Mehrere Länder haben vor den Wahlen angekündigt, ihre Truppen in Afghanistan aufzustocken. Österreich beteiligt sich mit vorerst 93 Soldaten zur Unterstützung eines sogenannten Wiederaufbau-Teams in Kunduz. Der deutsche Verteidigungsminister Peter Struck (SPD) kündigte an, das deutsche Kontingent von 2.250 auf 3000 Mann erhöhen zu wollen. Frankreich verstärkt seine Truppen für den Zeitraum der Wahlen um sechs Kampfflugzeuge und 600 Mann.

Kanada will in den kommenden Monaten rund 2000 Soldaten und Spezialtruppen in Afghanistan stationieren, vor allem zur Bekämpfung von islamistischen Taliban-Rebellen und Anhängern der Terrororganisation Al Kaida. Die Einheit soll Angriffe abwehren, mit denen Taliban-Anhänger im Vorfeld der für September geplanten Parlamentswahlen gedroht haben. Auch Australien hat zuletzt 150 Elitesoldaten für den Kampf gegen die Taliban nach Afghanistan entsandt.

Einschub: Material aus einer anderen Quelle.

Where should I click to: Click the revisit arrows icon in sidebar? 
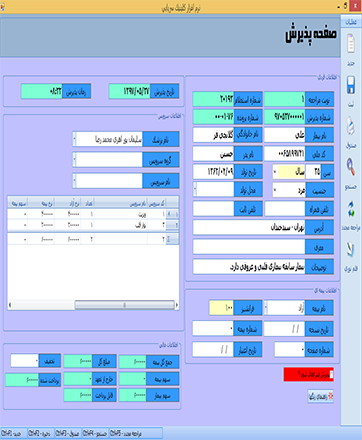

Die Führung der US-Streitkräfte gibt sich trotz der Berichte optimistisch. Die Situation in Afghanistan verbessere sich, obwohl es noch „Widerstandsnester“ gebe, sagte der scheidende US-Generalstabschef Richard Myers jüngst nach einem Treffen mit dem deutschen Bundeswehr-Generalinspekteur Wolfgang Schneiderhan in Berlin. Auch Schneiderhan sprach von einem „landesweit erheblichen Zuwachs an Sicherheit“.